Können wir jetzt eher verstehen, dass nur ca. 20 % der Scheidungen von Männern eingereicht werden? Und ich bin mir ziemlich sicher, dass diese Männer bereits ein neues Weibchen zur Seite haben. Können wir jetzt verstehen, dass Männer unter Trennungen mehr leiden als Frauen, auch wenn Männer diese Gefühle verstecken, vielleicht mit Alkohol zuschütten? Können wir jetzt verstehen, dass Männer, die verwitwen, sich schnell eine neue Partnerin suchen, und dies, obwohl heute fast alle Männer kochen und bügeln können? Finden Witwer keine Frau mehr, so versandeln sie meist. Allein lebende Witwer liefern ein ganz anderes Bild als Witwen, die in der Regel sehr eigenständig und befriedigend ihr Leben meistern.
August Strindberg meint zu diesem Thema: „Sollte es wirklich einmal zu einem Kampf zwischen den Geschlechtern kommen, dann werden die Frauen siegen, weil die Männer die Frauen mehr lieben als die Frauen die Männer.“ Natürlich bleibt es offen, ob Männer liebesfähiger sind oder ob sie abhängiger sind.
Wie ist das bei Mädchen? Ihre Erfahrungen mit der Mutter sind die gleichen wie die der Buben. Aber Mädchen gehören ebenfalls zu dieser Kategorie der Lebensspenderinnen. Sie haben an sich selbst den nährenden Busen, sie haben in sich die Geborgenheit gebende Gebärmutter, in der Leben heranwachsen kann, und eine Vagina, aus der das Leben heraustreten kann. Schließlich ist die Vagina der Ort, aus dem wir alle gekommen sind. Der Ort, wo die Vertreibung aus dem Paradies erfolgte. Jetzt ist die Zeit der absoluten, bedingungslosen Liebe vorbei, von nun an sind wir auf der Schiene der Leistung. Hoffentlich erleben wir noch eine Zeit tiefer Liebe ohne Anforderungen, aber bald schon wird ein Lächeln, das Sitzen und Gehen, Worte wie Mama und Papa und und und ... von uns verlangt.
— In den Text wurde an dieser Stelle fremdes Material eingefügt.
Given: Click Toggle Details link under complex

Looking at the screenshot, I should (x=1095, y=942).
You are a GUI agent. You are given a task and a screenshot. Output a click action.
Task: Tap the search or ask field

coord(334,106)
Mädchen gehören somit von Anfang an zur Gruppe der Königinnen. Was Männer können, können sie auch, aber was sie in sich tragen, das Mysterium des Lebengebens, da sind die Männer draußen.
Die Begriffe „Königin“ und „König“ möchte ich an dieser Stelle einmal genauer betrachten. Meist meinen Märchen mit Königin eine Frau, die wirklich bei sich ist, ihr Leben lebt, ihre Begabungen und Fähigkeiten umsetzt und ganz sie selbst ist.
Niemand ist glücklicher und macht auch seine Umgebung glücklicher als ein solcher Mensch. Eine Prinzessin oder ein Königssohn ist erst auf dem Weg. Man kann dies an der Prinzessin im Froschkönig wahrnehmen, die noch dem Vater gehorcht, zumindest anfangs, oder am Königssohn in Aschenputtel, wo noch der Vater für ihn die Feste organisiert.
Anselm Grün und Linda Jarosch definieren die Königin so: „Die Königin herrscht über sich selbst und wird nicht von anderen beherrscht. Sie bestimmt ihr Leben so, wie sie selbst es möchte. Sie vergleicht sich nicht mit anderen, sondern steht in sich selbst. Sie ist Königin in ihrem Reich.“ 8
Eine solche Frau ist eine unendliche Bereicherung – für sich selbst, für ihren Partner, für ihre Kinder und für alle in ihrem Umfeld.
Aber es gibt die Königin auch in einer problematischen Ausgabe. Man kann an die peinliche Königin in Schneewittchen denken, die nur vor dem Spiegel sitzt, um von ihm zu hören, dass sie die Schönste wäre, und die nicht ertragen kann, dass ihre junge Tochter inzwischen viel hübscher geworden ist. Ich spreche von jenen Königinnen, die meinen, sie hätten von Haus aus ein Anrecht auf Verehrung, bloß weil sie eine Frau sind, bloß weil es sie gibt. Und sie müssten gar nichts dafür tun – weder liebevoll, noch tüchtig und schon gar nicht weise sein.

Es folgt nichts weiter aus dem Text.